TASK → In the records below, find the line that contains "Task: Print the", then write out that line and each one after it exactly, up to and including the last.

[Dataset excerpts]
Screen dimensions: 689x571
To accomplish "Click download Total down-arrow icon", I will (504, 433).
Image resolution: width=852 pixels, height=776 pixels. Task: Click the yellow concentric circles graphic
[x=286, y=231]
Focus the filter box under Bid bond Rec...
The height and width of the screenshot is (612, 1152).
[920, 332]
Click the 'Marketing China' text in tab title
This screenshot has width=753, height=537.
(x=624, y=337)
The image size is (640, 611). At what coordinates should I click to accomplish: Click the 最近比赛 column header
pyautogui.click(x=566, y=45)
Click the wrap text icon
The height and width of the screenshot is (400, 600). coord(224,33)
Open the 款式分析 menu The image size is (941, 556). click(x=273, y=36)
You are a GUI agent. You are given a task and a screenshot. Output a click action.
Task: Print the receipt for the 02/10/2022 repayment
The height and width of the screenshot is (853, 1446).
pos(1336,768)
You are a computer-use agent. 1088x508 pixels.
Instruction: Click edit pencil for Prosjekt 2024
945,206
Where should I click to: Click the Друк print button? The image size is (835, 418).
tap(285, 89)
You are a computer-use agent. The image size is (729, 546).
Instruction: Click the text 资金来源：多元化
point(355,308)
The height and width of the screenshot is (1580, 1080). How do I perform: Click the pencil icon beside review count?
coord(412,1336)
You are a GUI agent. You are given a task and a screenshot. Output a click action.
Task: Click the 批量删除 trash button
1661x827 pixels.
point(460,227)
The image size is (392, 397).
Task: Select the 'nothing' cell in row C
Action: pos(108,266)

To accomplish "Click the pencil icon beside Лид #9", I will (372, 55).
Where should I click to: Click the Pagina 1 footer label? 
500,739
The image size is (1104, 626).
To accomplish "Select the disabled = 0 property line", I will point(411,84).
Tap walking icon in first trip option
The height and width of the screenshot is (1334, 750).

TASK ANSWER →
Task: Print the receipt for the 02/10/2022 repayment
The height and width of the screenshot is (853, 1446).
pos(1336,768)
You are a computer-use agent. 1088x508 pixels.
Instruction: Click edit pencil for Prosjekt 2024
945,206
Where should I click to: Click the Друк print button? The image size is (835, 418).
tap(285, 89)
You are a computer-use agent. The image size is (729, 546).
Instruction: Click the text 资金来源：多元化
point(355,308)
The height and width of the screenshot is (1580, 1080). How do I perform: Click the pencil icon beside review count?
coord(412,1336)
You are a GUI agent. You are given a task and a screenshot. Output a click action.
Task: Click the 批量删除 trash button
1661x827 pixels.
point(460,227)
The image size is (392, 397).
Task: Select the 'nothing' cell in row C
Action: pos(108,266)

To accomplish "Click the pencil icon beside Лид #9", I will (372, 55).
Where should I click to: Click the Pagina 1 footer label? 
500,739
The image size is (1104, 626).
To accomplish "Select the disabled = 0 property line", I will point(411,84).
Tap walking icon in first trip option
The height and width of the screenshot is (1334, 750).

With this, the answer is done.